▶ [DOCUMENT TEXT]
Stingray Music
- Country: Canada
- Broadcast area: National
- Headquarters: Montreal, Quebec

Ownership
- Owner: Canadian Broadcasting Corporation (1997–2011); Stingray Group (2011–present);

History
- Launched: September 10, 1997
- Former names: Galaxie (1997–2014)

Links
- Website: music.stingray.com/en_CA/

Availability

Streaming media
- Service(s): Frndly TV

= Stingray Music =

Canadian audio company, launched 1997

Stingray Music is a Canada-based international multi-platform audio service that broadcasts continuous streaming music and other forms of audio on multiple channel feeds. The service is owned by Stingray Group. It was originally founded in 1997 as Galaxie by the Canadian Broadcasting Corporation before it was acquired by Stingray in 2011; but adopted its present name in 2014.

While a song is playing on the audio, channel name, artist, song, Stingray's web address and genre-themed clip art are displayed on every music channel.

==History==

Original logo of Galaxie from 1997 to 2000. From 2000 to 2003, the orange circle was removed.

The service's beginnings in Canada started in December 1995, when the Canadian Broadcasting Corporation was granted approval from the Canadian Radio-television and Telecommunications Commission (CRTC) to launch a national pay audio service named Galaxie consisting of 30 channels in both English and French.

The service launched as Galaxie on September 10, 1997, under the ownership of the Canadian Broadcasting Corporation by offering 30 music channels.

Logo of Galaxie from 2003 to 2009.

Because of service duplication, in 2002, Galaxie and Max Trax (a similar television service owned by Corus Entertainment at the time) agreed to provide a joint 40-channel audio distribution service to satellite and digital cable television providers called Galaxie Max Trax. The package consisted of 20 Galaxie and 20 Max Trax channels.

At the end of December 2008, Stingray Digital held a sound broadcasting license from the CRTC. On February 13, 2009, Corus Entertainment sold its equipment and the Max Trax brand to Stingray so that the service was offered without interruption until Stingray launched its own service.

Galaxie logo used from 2009 to 2014.

On October 1, 2009, the Max Trax brand was discontinued, like its owners, Stingray Digital and the CBC merged the two services together under the Galaxie brand. Stingray Digital, who had been operating as the exclusive sales and development agent for Galaxie since late 2007, officially took over as managing partner in the service upon completion of merger.

According to Canadian Radio-television and Telecommunications Commission (CRTC) records, Stingray purchased Galaxie from the CBC in May 2011 for a reported $65 million.

▶ [PROVIDED MATERIAL]
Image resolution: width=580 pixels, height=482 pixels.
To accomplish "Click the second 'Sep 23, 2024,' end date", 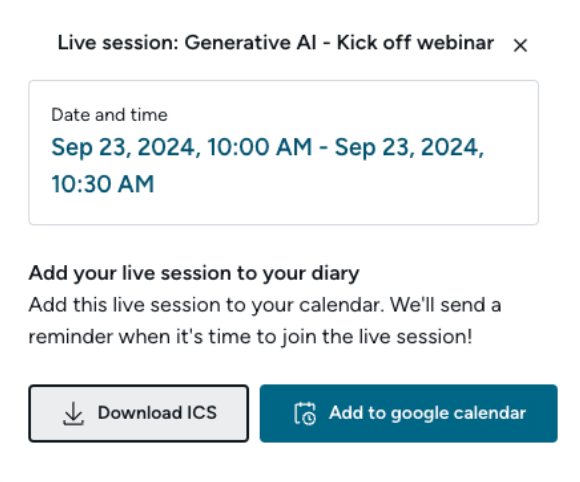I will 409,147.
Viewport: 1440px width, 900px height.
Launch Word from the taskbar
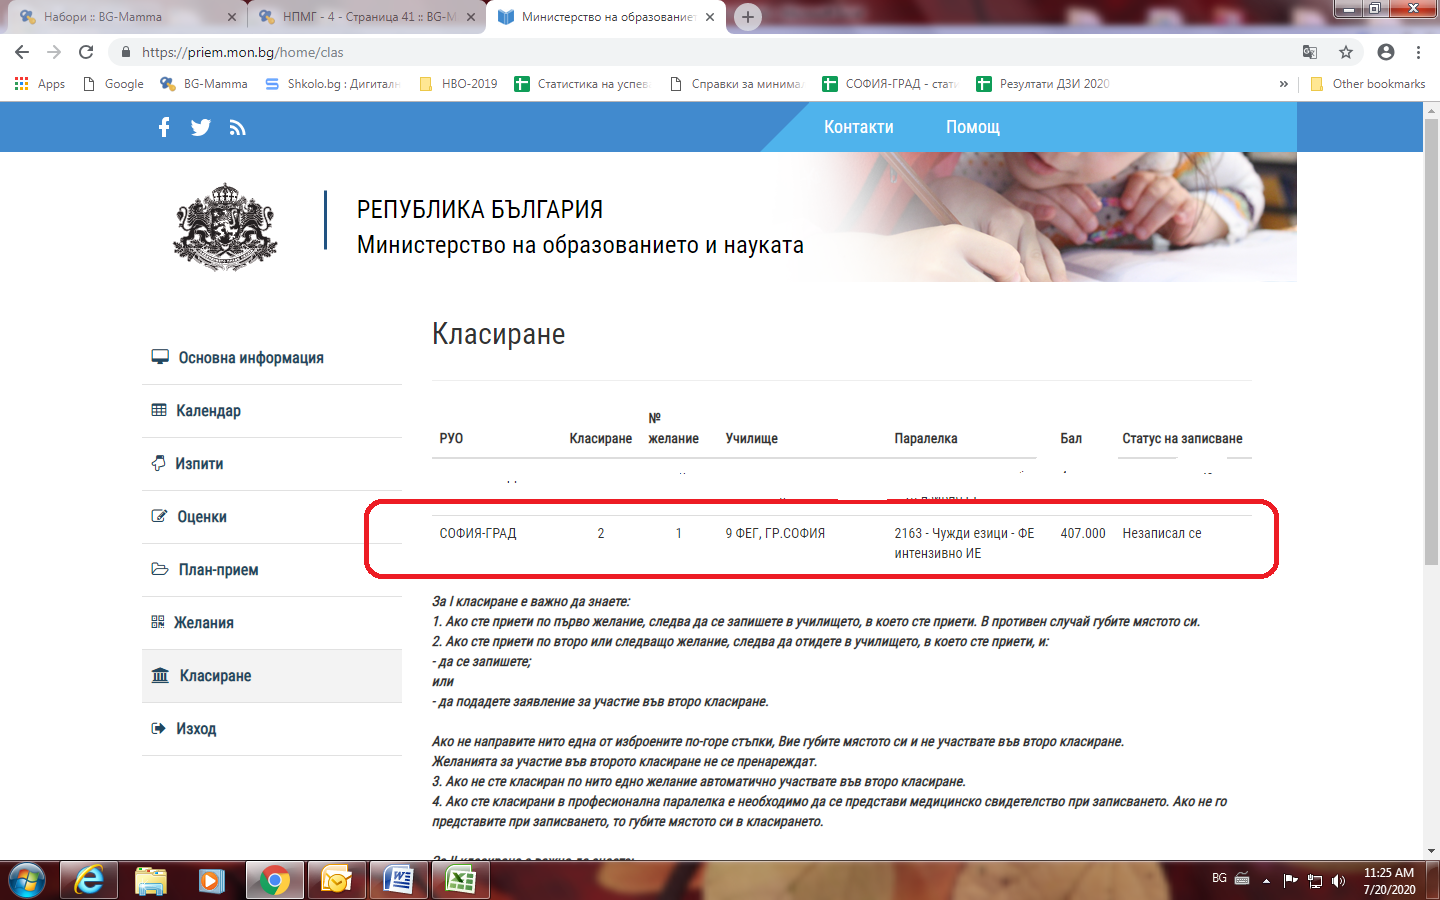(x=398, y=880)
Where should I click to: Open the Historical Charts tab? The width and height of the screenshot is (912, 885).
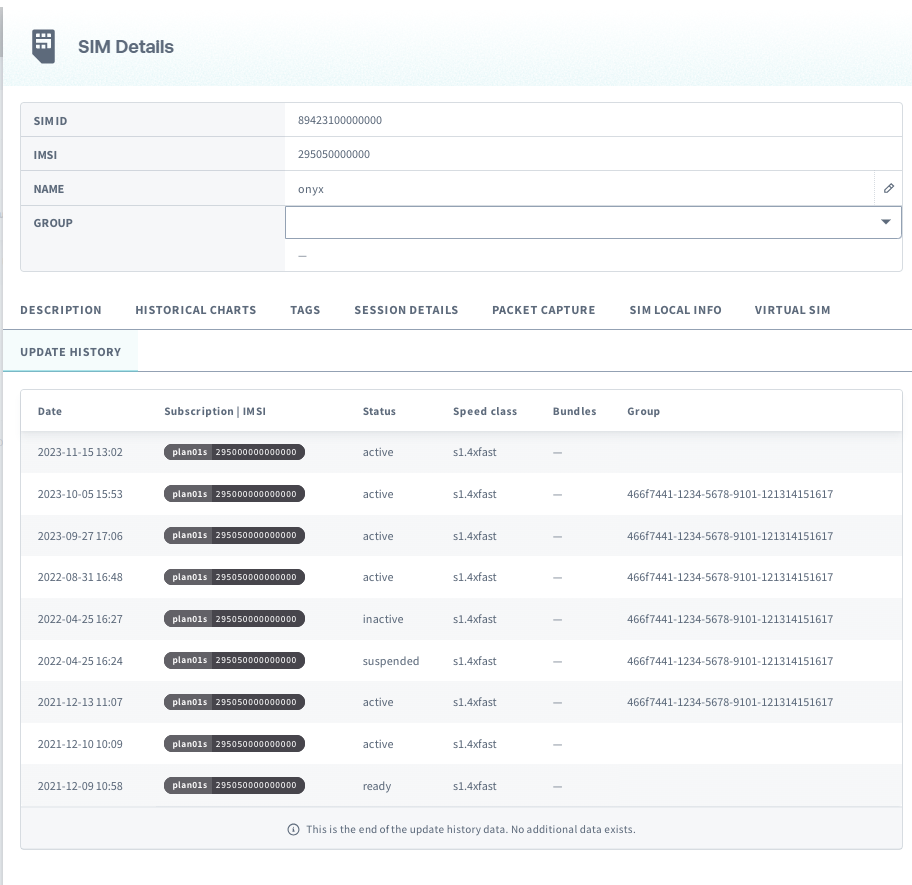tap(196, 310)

---

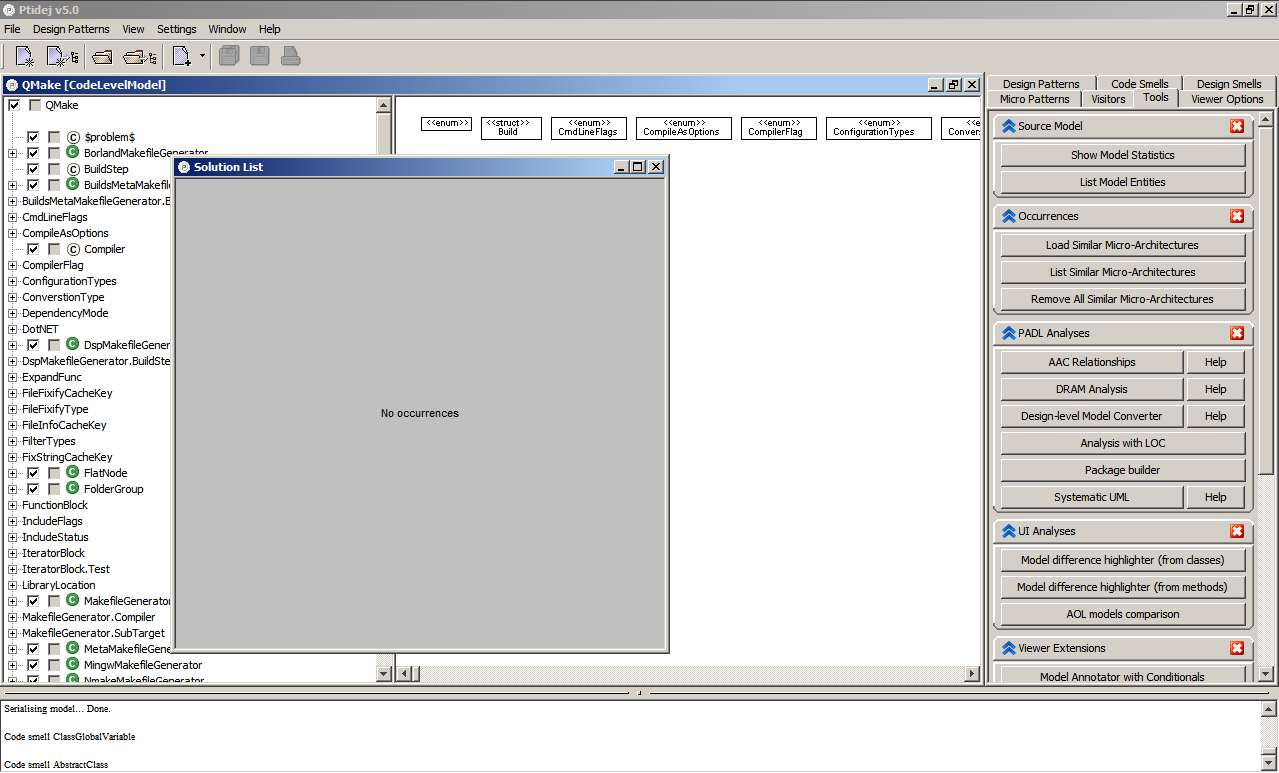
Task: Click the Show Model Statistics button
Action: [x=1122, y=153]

▶ [DESCRIPTION OF THE TASK]
From the Stingray Music text, repeat word for word the passage that begins at the words "The service's beginnings" and stops after "English and French.".

▶ [FINAL RESULT]
The service's beginnings in Canada started in December 1995, when the Canadian Broadcasting Corporation was granted approval from the Canadian Radio-television and Telecommunications Commission (CRTC) to launch a national pay audio service named Galaxie consisting of 30 channels in both English and French.